Dave Bittner: [00:07:52]  Comparitech found five Microsoft Elastisearch servers exposed online on December 29. Microsoft secured them over the next two days and disclosed details of the incident yesterday. The data were held in a customer service database. Some 250 million records were exposed. Comparitech says Microsoft was quick to respond when notified, and Microsoft has given Comparitech a nice tip of the hat in its own disclosure. 

Dave Bittner: [00:08:19]  Redmond says that it follows standard redaction procedures for the information stored in such databases and that, in this case, most of the records appear to have been redacted in accordance with company policy. Nonetheless, Microsoft goes on to say, quote, "While the investigation found no malicious use and although most customers did not have personally identifiable information exposed, we want to be transparent about this incident with all customers and reassure them that we are taking it very seriously and holding ourselves accountable," end quote. 

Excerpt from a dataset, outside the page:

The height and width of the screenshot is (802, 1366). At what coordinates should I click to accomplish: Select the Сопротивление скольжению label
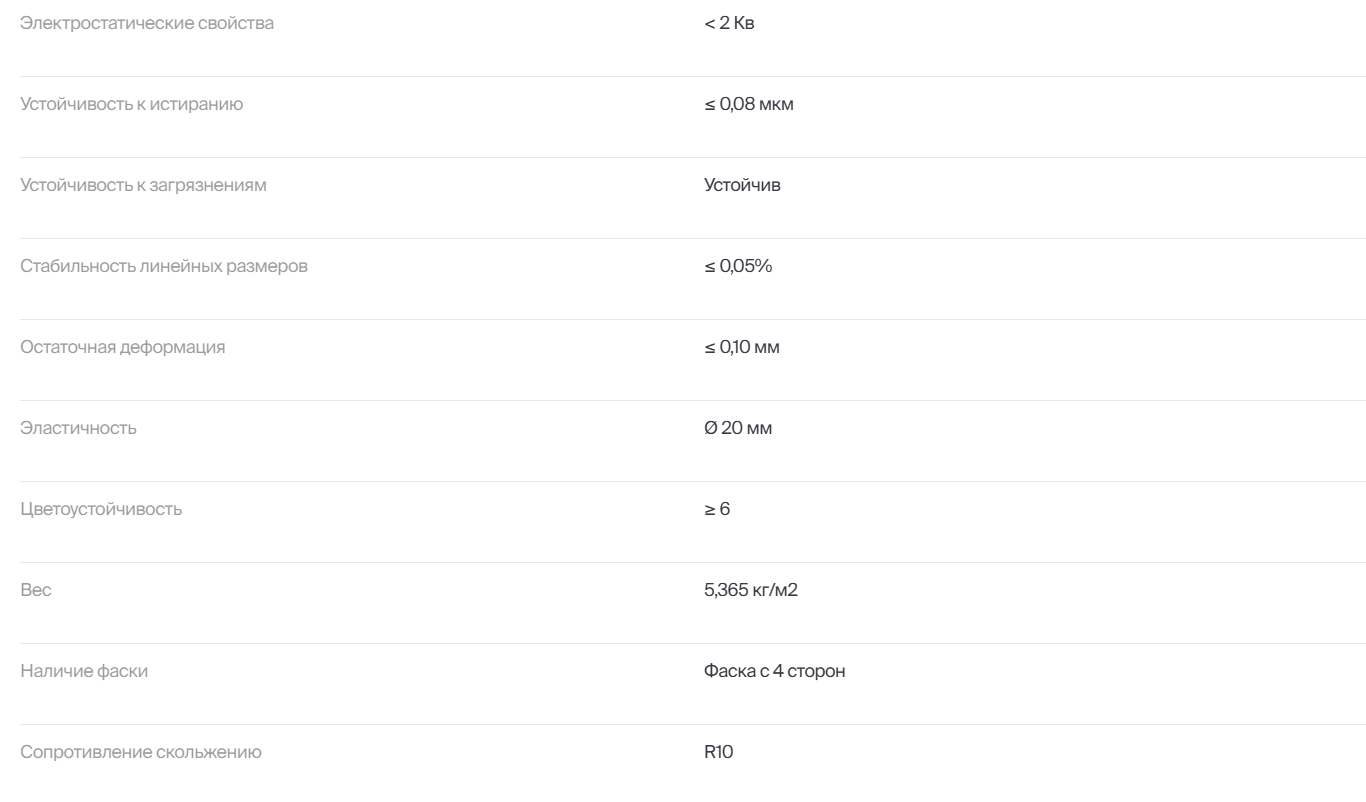[x=141, y=753]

Dave Bittner: [00:08:50]  The company plans to take four actions immediately. First, it will audit the established network security rules for internal resources. Second, it will expand the scope of the mechanisms that detect security rule misconfigurations. Third, it will add additional alerting to service teams when security rule misconfigurations are detected. And fourth, it will put additional redaction automation in place. And it recommends that everyone else who owns a database that could be exposed inadvertently to check to ensure that it's properly secured and not hanging out there, open to inspection. 

Dave Bittner: [00:09:25]  A ransomware infestation must now be considered a data breach until investigation proves otherwise. Bleeping Computer notes that both Maze and Sodinokibi are now leaking data belonging to victims who fail to pay up. Dark Reading writes that organizations are increasingly disposed to pay. Whether they're fueling a bandit economy has apparently become less important than suffering the double whammy of business disruption and then the regulatory odium of a data breach, and they're making the business decision that paying the ransom is cheaper.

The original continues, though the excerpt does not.